#### Selected excerpt
Project / 01

SPIKE - NASA research explorer

NASA Space Apps 2025 prototype for exploring 607 space-biology publications. Built by a six-person team, it combines PMC metadata, tag filtering, timeline and subject-tree views, and a Flask/OpenAI summarizer.

role: Backend / AI + visualization
timeline: NASA Space Apps 2025
status: prototype
stack: Next.js, React, Material UI, Flask, OpenAI, BeautifulSoup

The problem

Space-biology research is spread across long academic papers, metadata tables, and subject tags that are useful only after you already know what to search for. For NASA Space Apps 2025, the interesting problem was not building another text box. It was turning a corpus of space-related publications into something a researcher could scan, filter, and summarize quickly.

SPIKE does that by combining a static publication dataset with live article summarization. The app lets a user browse 607 PMC-linked papers, narrow them by title, PMID, date, and subject tags, switch between table, timeline, and subject-tree views, then request an AI summary for a selected paper.

My role

On a six-person team, I mainly worked on the backend and AI layer: the Flask summary endpoint, article downloader, HTML section extraction, prompt construction, and OpenAI response contract for summaries, key findings, limitations, and future directions.

I also contributed to the frontend where the research experience needed motion and feedback, including the summary speed slider and the animated globe scene. That gave the prototype a stronger first impression while keeping the core work focused on the research pipeline.

System design

SPIKE splits into a fast path and a slow path. Static JSON drives the dashboard and its table, timeline, and subject-tree views with no server; selecting a paper triggers the slower live path - Flask extracts the article and calls OpenAI for a structured summary.

The frontend is a Next.js app built with Material UI. It loads publication, tag, summary, and subject-tree JSON files directly into React components, which keeps the browse experience fast and avoids needing a database during the prototype window.

The backend is a small Flask service. A selected title hits /get_summary/<title>, downloads the matching PMC article HTML, extracts article sections with BeautifulSoup, builds a constrained prompt, and asks OpenAI for strict JSON with summary, key_findings, limitations, and future_directions. I owned this backend and AI flow during the prototype.

Key technical decisions

Static JSON for the browse path. The project ships the 607-publication dataset, 99 tag options, and subject-tree artifact as local JSON. That made the main UI reliable even while the AI path was still being wired up.
########
#### Provided material
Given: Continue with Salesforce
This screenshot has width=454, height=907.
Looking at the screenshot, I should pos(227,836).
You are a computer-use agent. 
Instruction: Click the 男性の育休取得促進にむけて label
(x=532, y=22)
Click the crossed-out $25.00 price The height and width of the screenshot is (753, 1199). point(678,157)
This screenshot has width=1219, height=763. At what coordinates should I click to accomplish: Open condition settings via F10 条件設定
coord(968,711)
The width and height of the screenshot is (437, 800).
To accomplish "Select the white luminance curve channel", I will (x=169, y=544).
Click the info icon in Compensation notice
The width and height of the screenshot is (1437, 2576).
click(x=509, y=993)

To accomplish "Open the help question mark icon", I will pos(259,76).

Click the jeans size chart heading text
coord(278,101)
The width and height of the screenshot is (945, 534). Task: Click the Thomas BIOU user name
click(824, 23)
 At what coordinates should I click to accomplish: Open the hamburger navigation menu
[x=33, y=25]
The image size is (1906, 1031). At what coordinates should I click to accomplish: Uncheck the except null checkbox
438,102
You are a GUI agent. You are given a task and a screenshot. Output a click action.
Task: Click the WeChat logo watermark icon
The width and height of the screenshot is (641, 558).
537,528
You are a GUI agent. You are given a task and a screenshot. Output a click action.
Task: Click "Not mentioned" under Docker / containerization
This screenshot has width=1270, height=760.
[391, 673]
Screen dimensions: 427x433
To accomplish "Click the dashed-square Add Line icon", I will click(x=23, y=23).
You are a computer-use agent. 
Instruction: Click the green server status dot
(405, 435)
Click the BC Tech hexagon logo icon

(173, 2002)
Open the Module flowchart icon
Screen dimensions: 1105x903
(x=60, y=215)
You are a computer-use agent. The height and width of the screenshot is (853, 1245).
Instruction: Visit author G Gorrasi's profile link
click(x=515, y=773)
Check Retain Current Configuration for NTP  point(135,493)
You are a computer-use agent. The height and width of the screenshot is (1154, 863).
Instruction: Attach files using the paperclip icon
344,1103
########
■ What you have to do
Could you print everything in the SPIKE project page above from "I also contributed" down to "the research pipeline.", word for word?

■ Final answer
I also contributed to the frontend where the research experience needed motion and feedback, including the summary speed slider and the animated globe scene. That gave the prototype a stronger first impression while keeping the core work focused on the research pipeline.